Ciągle przerywał innym. Dziennikarz zareagował
Waldemar Buda z PiS wielokrotnie przerywał innym politykom, którzy razem z nim brali udział w "Kawie na ławę" w TVN24. Nie obyło się bez interwencji prowadzącego. Konrad Piasecki poprosił o wyłączenie mu mikrofonu.
Wątek wiatraków w projekcie ustawy o zamrożeniu cen prądu był jednym z gorętszych tematów "Kawy na ławę" w TVN24. Poselski projekt zaproponowany przez nową większość sejmową zakłada budowę wiatraków 300 metrów od zabudowań oraz możliwość wywłaszczeń. Politycy Prawa i Sprawiedliwości mówią o "aferze wiatrakowej". W piątek Donald Tusk zadeklarował, że kontrowersyjne zapisy zostaną usunięte w projektu.
Awantura w TVN24. Buda z wyłączonym mikrofonem
- Pod przykrywką mrożenia cen prądu i kopiowania w dużej części naszej ustawy dołożono skandaliczne przepisy, do których nikt się nie chce przyznać. Pani Paulina Hennig-Kloska przyciśnięta w mediach mówi, że dostała tę ustawę od pana Borysa Budki.
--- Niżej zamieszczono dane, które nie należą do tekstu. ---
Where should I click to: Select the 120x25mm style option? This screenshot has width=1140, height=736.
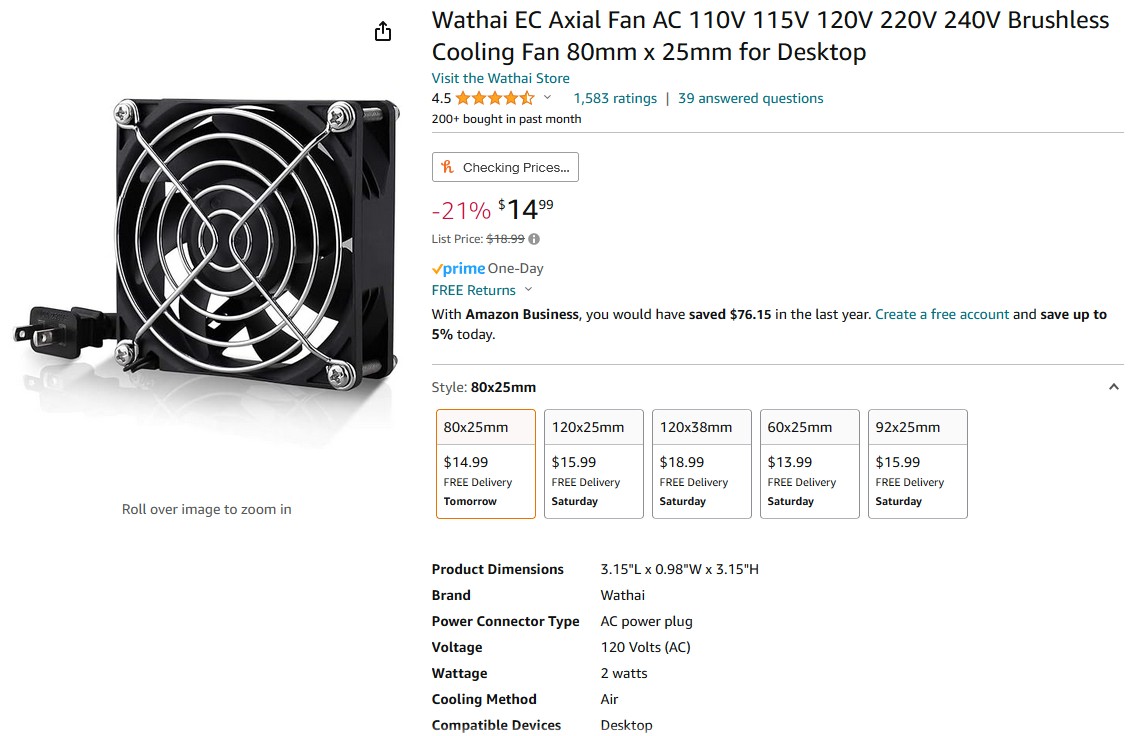coord(594,464)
Nie wiadomo, kto zmniejsza tę odległość (wiatraków od zabudowań - red.). To jest skandal. Mnie boli to, że jeśli traktuje się wiatraki jako inwestycję celu publicznego, to jest to prosta droga do wywłaszczania nieruchomości budowanych dużo wcześniej niż ten wiatrak - mówił w programie Waldemar Buda z PiS.
Bartosz Arłukowicz z Koalicji Obywatelskiej nazywał te słowa bzdurami. Waldemar Buda kontynuował narrację o "koalicji interesików". - Lobbyści, załatwiacze kręcą się wokół posłów. Tak będzie wyglądała wasza władza - kontrował były minister rozwoju.
Dalsza część artykułu pod materiałem wideo
Komisje nie zatopią PiS? "Plemiona ufają kacykom i szamanom"
- Taka jest pisowska pokrętna natura. Niech pan ten obłęd z oczu zdejmie - zaczął Bartosz Arłukowicz, któremu Waldemar Buda wielokrotnie przerywał. - Chcecie komisję śledczą ws. wyborów kopertowych za 70 mln powoływać, a Polacy stracili 5 mld w 5 minut przez wasze nieodpowiedzialne działanie - wtrącił poseł Buda. Prowadzący program Konrad Piasecki co chwila go upominał.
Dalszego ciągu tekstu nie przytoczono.